On May 2, 2016, the Supreme Court declined to review the D.C. Circuit’s January 2015 ruling upholding a 2013 FTC decision finding that POM Wonderful, LLC (“POM”) misled consumers in advertising that its 100% Pomegranate Juice and POMx supplements could prevent, treat or reduce the risk of prostate cancer, heart disease and erectile dysfunction.

The FTC’s decision required POM to have two randomized, well-controlled human clinical trials before making disease prevention, risk reduction or treatment claims for any food, drug or dietary supplement sold by POM. POM appealed the decision to the D.C. Circuit, which affirmed the FTC’s finding of liability but reduced from two to one the number of clinical trials necessary before POM can make disease prevention or treatment claims in the future.

POM then sought to appeal to the Supreme Court, which this week denied the company’s petition for a writ of certiorari. In a statement regarding the Supreme Court’s decision not to grant review, FTC Chairwoman Edith Ramirez said, “I am pleased that the POM Wonderful case has been brought to a successful conclusion. The outcome of this case makes clear that companies like POM making serious health claims about food and nutritional supplement products must have rigorous scientific evidence to back them up. Consumers deserve no less.”

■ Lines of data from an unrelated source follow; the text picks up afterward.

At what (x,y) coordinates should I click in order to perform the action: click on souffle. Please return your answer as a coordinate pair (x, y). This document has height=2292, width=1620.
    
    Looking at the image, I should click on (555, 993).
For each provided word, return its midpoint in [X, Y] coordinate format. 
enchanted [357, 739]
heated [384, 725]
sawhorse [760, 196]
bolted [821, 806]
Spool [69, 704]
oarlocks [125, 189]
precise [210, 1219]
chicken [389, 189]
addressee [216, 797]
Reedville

The D.C. Circuit’s decision still leaves some uncertainty in the area of advertising – namely, what level of “competent and reliable scientific evidence” will be required in cases where advertisers’ health claims are found to have violated the FTC’s standards. Going forward, advertisers, marketers and the FTC may still need to grapple with the propriety of requiring randomized, well-controlled human clinical trials, and if so, how many, when making disease prevention or treatment claims.